**Problem to work on**. Each line of the data below that includes the string "agent" must be copied.

─── Supplied records ───

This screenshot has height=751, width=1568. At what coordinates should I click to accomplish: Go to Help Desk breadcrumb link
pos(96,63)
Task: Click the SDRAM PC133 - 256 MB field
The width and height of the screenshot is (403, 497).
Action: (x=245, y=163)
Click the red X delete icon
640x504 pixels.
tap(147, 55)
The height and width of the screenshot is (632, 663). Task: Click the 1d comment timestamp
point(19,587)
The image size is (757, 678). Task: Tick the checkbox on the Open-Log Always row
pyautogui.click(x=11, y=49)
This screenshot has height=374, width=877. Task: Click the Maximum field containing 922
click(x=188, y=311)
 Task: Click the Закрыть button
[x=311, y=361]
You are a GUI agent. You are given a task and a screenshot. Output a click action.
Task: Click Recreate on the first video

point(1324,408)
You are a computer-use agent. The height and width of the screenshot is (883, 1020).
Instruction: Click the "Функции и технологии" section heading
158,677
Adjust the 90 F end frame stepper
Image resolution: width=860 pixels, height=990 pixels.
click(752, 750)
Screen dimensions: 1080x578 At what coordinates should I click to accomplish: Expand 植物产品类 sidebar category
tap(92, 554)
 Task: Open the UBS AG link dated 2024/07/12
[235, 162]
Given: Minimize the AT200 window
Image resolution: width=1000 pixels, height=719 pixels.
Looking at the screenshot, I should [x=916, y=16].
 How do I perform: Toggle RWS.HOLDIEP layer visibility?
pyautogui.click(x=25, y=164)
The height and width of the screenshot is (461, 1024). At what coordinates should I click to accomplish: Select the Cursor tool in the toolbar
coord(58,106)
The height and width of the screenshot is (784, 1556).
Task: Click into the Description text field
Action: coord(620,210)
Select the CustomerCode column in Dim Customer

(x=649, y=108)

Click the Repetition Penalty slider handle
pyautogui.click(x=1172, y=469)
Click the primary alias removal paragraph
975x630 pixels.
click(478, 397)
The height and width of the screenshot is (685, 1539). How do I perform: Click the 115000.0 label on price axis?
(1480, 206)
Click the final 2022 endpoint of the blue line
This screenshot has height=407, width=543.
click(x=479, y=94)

───

**Exercise output**.
You are a GUI agent. You are given a task and a screenshot. Output a click action.
You are a computer-use agent. The height and width of the screenshot is (883, 1020).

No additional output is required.